What Is Good Corporate Governance?
Good corporate governance refers to methods, laws and policies
that direct, control and administers important functions of a
corporation. Principal stakeholders and board of directors
within the corporation are the ones who manage the principal
corporation. Good corporate governance ensures the goals of the
management stays within the lines of agreement of the
stakeholders. Most people think there is no difference between
stakeholders and shareholders in a corporation however, there is
a difference and that is why it's important to manage things
correctly. While working toward maximizing shareholders value
and fairness, good corporate governance system ensures their
rights are protected at all times. Since Enron and WorldCom were
such failures for big business, corporate governance has
reinforced its protection considerably. Stakeholders and
shareholders alike are driven to improve corporate governance,
although some of these changes come from federal mandates. What
most stakeholders want is concise information with a clear and
feasible link to overall business strategy.
Corporate efficiency is shaped by good corporate governance and
strengthens employment stability, retirement security, and the
endowments of orphanages, hospitals and universities. Good
corporate governance structure specifies the distribution of
rights and responsibilities among different participants in the
corporation, such as, the board, managers, shareholders and
other stakeholders, and spells out the rules and procedures for
making decisions on corporate affairs. By doing this, it also
provides the structure through which the company objectives are
set, and the means of attaining those objectives and monitoring
performance. Good corporate governance is about promoting
corporate fairness, transparency and accountability.
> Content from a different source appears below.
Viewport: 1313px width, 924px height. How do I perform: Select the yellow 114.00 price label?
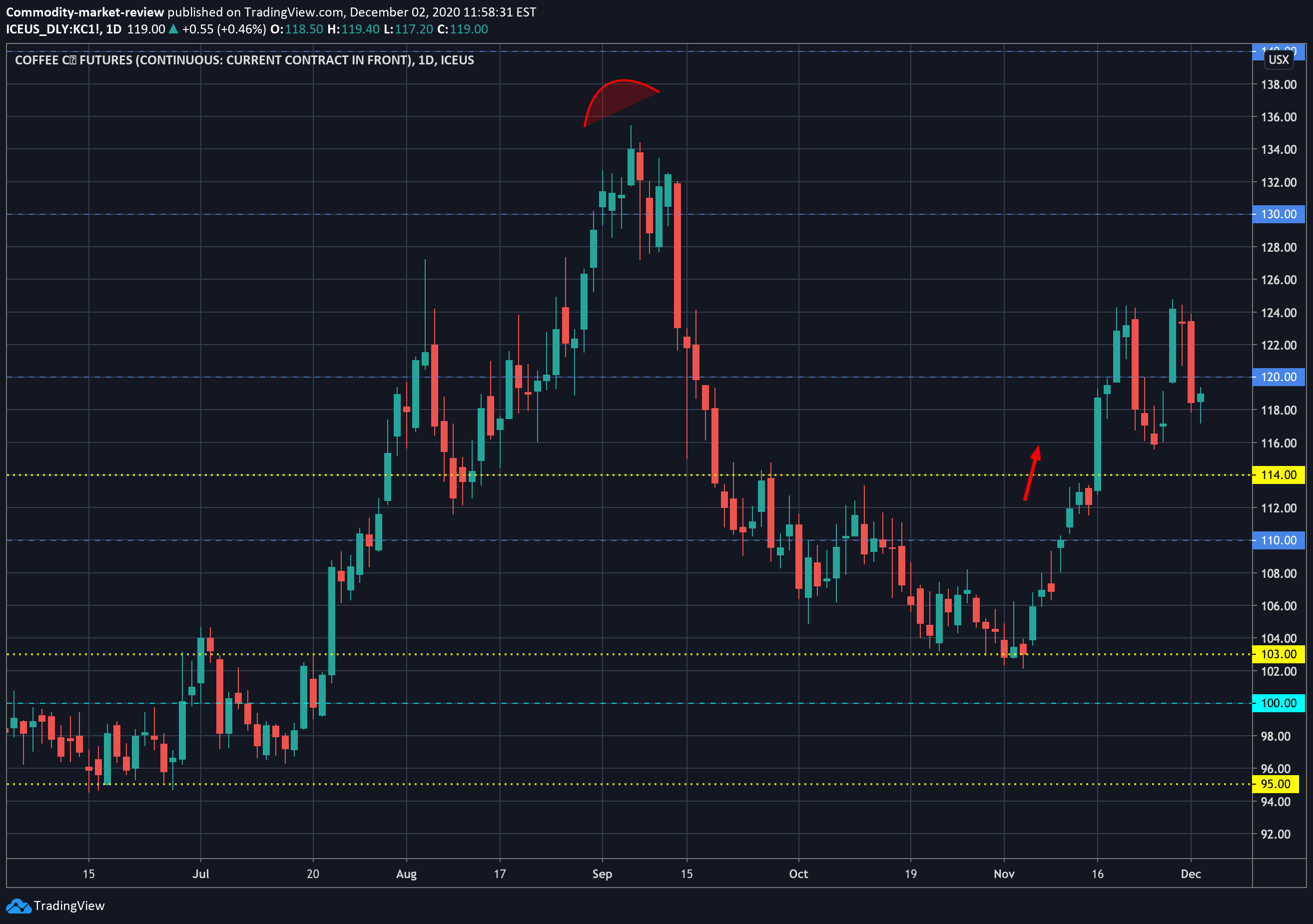pyautogui.click(x=1278, y=475)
Because there seems to be so many definitions about good
corporate governance I picked one definition and tried to
explain it to the best I can. Businesses need to be controlled
and directed, because most corporations are pretty large, good
corporate governance tells which groups of people are to do
what. Board managers, stakeholders, and shareholders each have a
say in the rules and procedures of the company. This gives
structure to the company and ensures each group is watching the
other to keep things in line and keeps everybody honest. This
also ensures the company will prosper because each group has to
maintain certain strength in order for everything to work like a
well oiled machine. If one group goes down, the other groups
help restore it back to running the way it's suppose to. If one
group fails then eventually all groups fail and then nobody
prospers.
Corporate governance is the system by which business
corporations are directed and controlled. The corporate
governance structure specifies the distribution of rights and
responsibilities among different participants in the
corporation, such as, the board, managers, shareholders and
other stakeholders, and spells out the rules and procedures for
making decisions on corporate affairs. By doing this, it also
provides the structure through which the company objectives are
set, and the means of attaining those objectives and monitoring
performance", OECD April 1999. OECD's definition is consistent
with the one presented by Cadbury [1992, page 15].